Gianni Infantino assegura apoio para reeleição na Fifa
O presidente da Fifa, Gianni Infantino, garantiu votos suficientes para sua reeleição em 2027, mesmo após o fracasso de um mega-projeto comercial e a perda de apoio de federações como a francesa. Sustentado por alianças firmes na África, Oceania e América do Sul, Infantino esvaziou a oposição, que se vê sem candidatos viáveis para a disputa.
Nos bastidores, o clima é de reviravolta. Apesar de críticas ao seu mandato, Infantino, que está na presidência há dez anos, viu sua rede de relacionamentos se mostrar resiliente. Fontes revelaram à agência “Reuters” que ele não está politicamente derrotado e possui apoios inquebráveis.

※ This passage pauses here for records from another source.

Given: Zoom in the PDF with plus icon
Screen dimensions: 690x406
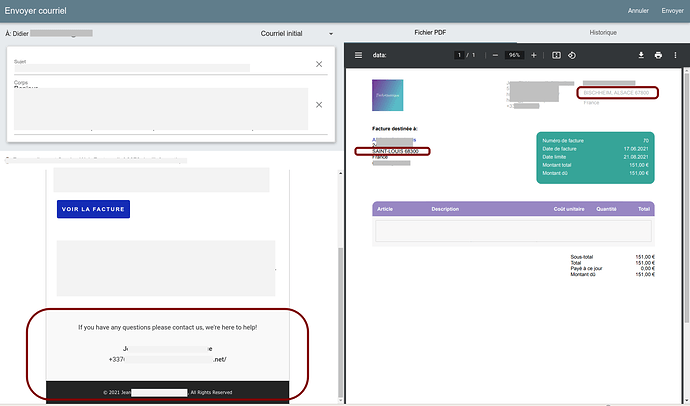Looking at the screenshot, I should [533, 55].
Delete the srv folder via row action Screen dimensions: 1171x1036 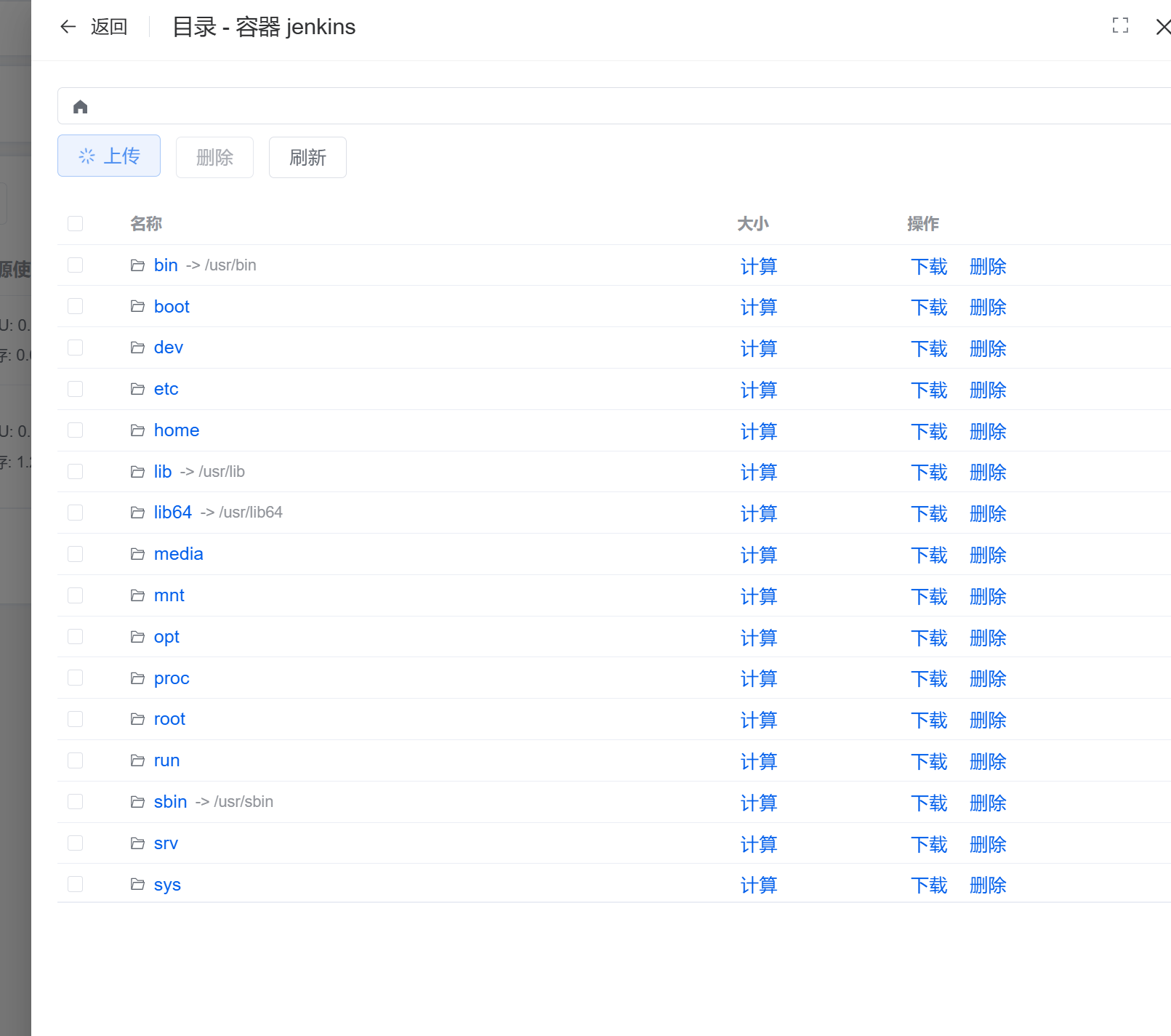click(988, 845)
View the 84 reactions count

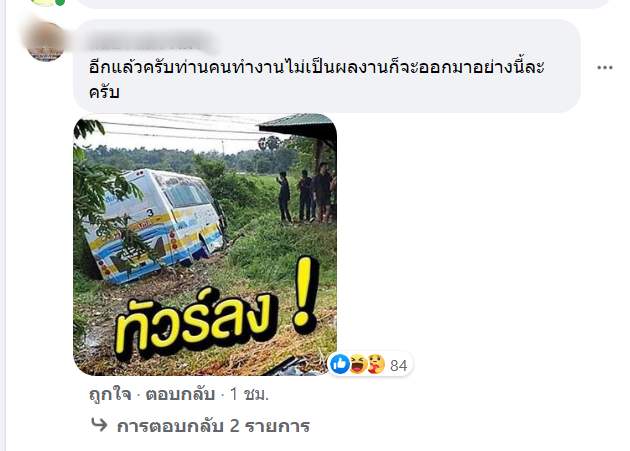coord(399,365)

Colapso da proposta comercial e repercussões na Europa
Os problemas começaram quando Infantino liderou uma proposta para negociar 20% das competições da Fifa com investidores privados, gerando resistência que uniu a Uefa, a AFC e a Concacaf em protesto. A França retirou formalmente seu apoio à reeleição de Infantino, enquanto o secretário-geral da entidade tentou minimizar a crise.
Falta de concorrência efetiva
Apesar do desgaste europeu, a ausência de um adversário capaz de unificar as 211 federações-membro torna difícil a queda de Infantino. Nomes como Nasser Al-Khelaifi e Victor Montagliani já sinalizaram que não irão concorrer.

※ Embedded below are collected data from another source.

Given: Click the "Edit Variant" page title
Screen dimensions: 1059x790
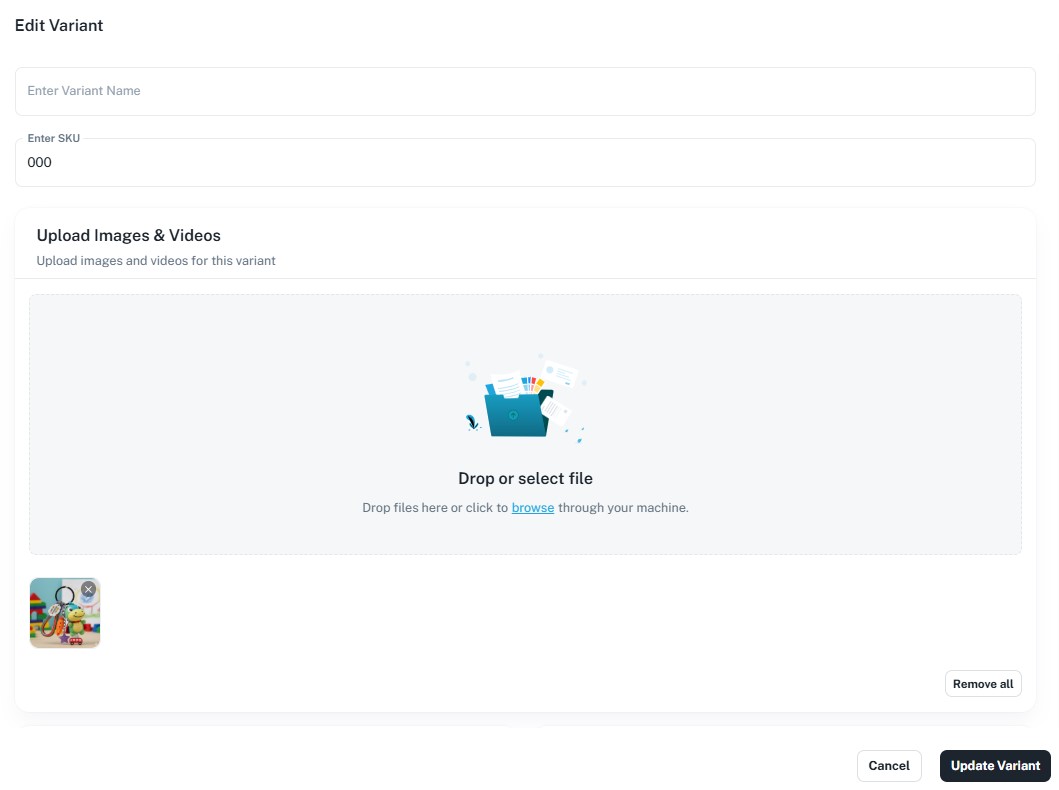Looking at the screenshot, I should pyautogui.click(x=59, y=26).
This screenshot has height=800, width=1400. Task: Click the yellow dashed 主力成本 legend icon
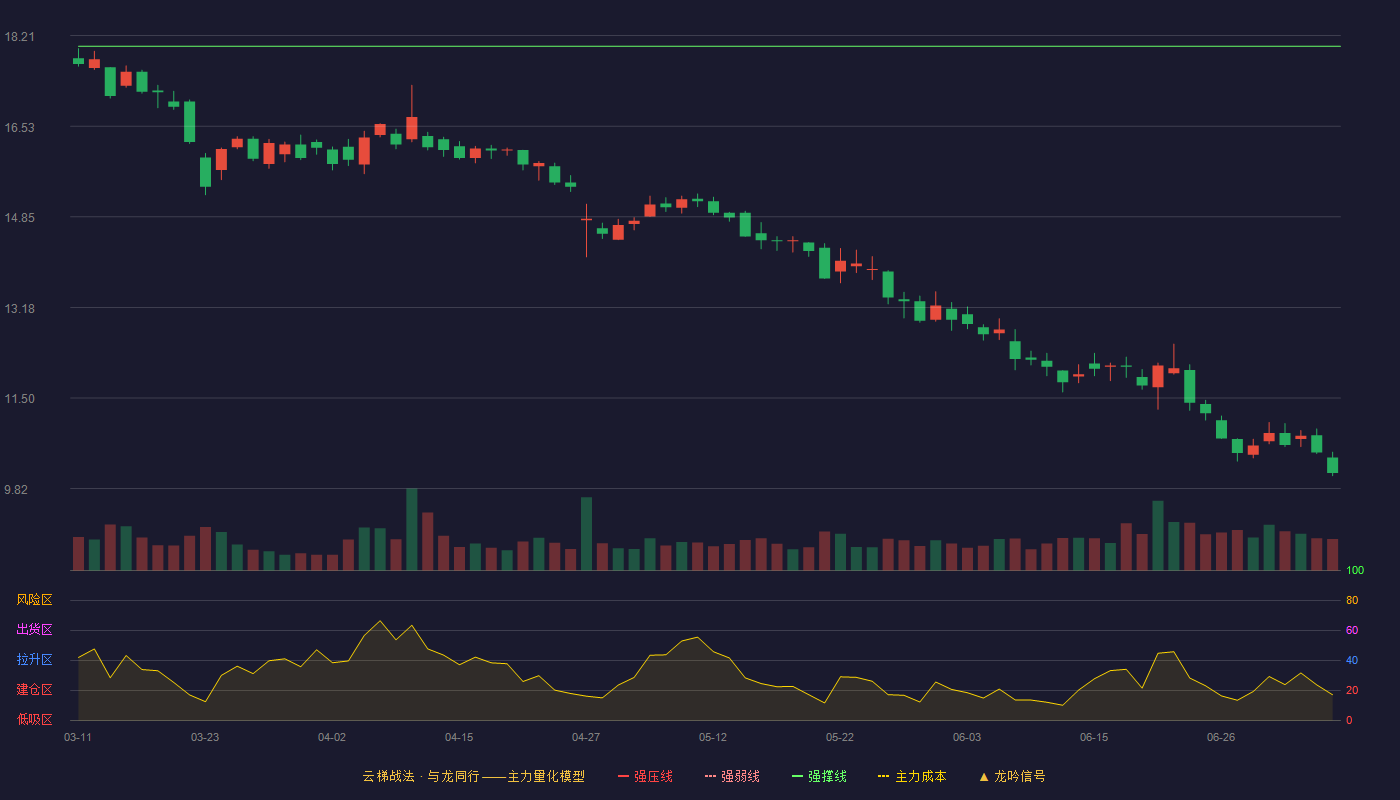coord(883,776)
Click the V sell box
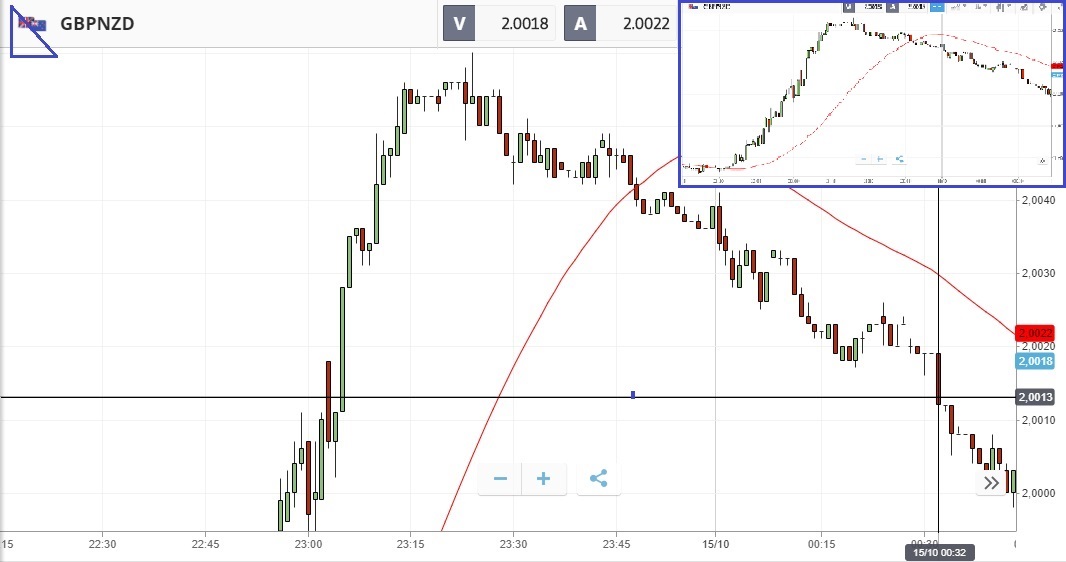Image resolution: width=1066 pixels, height=562 pixels. click(x=459, y=24)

Apoio consolidado de regiões decisivas
Enquanto a oposição busca uma alternativa até o dia 18 de novembro, Infantino conta com lealdade sólida na Oceania e na África, sendo Marrocos seu principal aliado, além do apoio da Conmebol.

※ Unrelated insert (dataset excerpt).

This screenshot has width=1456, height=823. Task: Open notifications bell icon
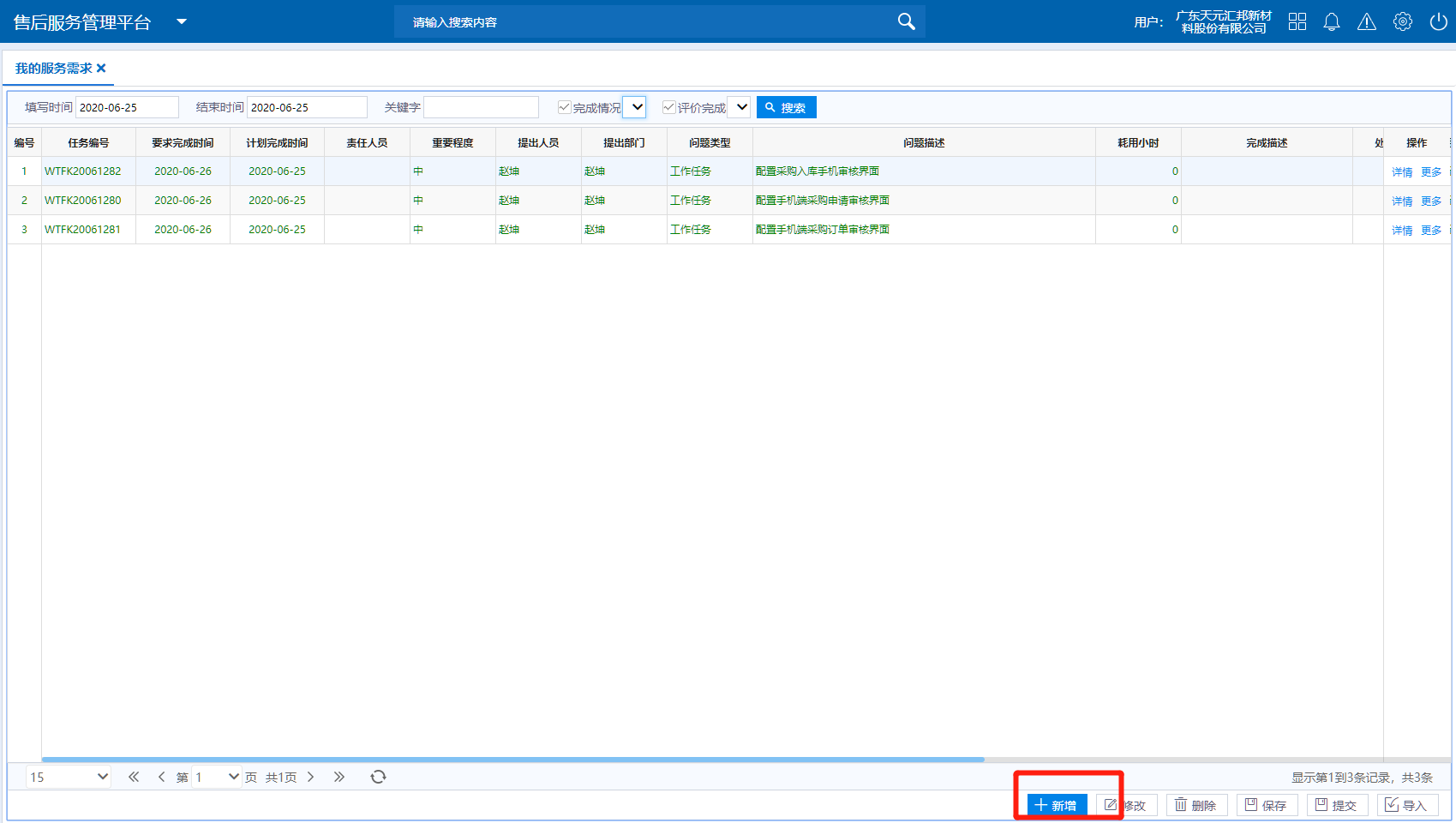click(1332, 21)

Mudanças estratégicas dentro da Fifa
Com a dificuldade em derrotá-lo nas eleições, parte da oposição considera uma reestruturação da governança interna da Fifa, focando na descentralização de poder e a possível transferência de atribuições para um secretário-geral. Tal mudança poderá moldar o debate antes do congresso eletivo marcado para 18 de março de 2027, em Rabat.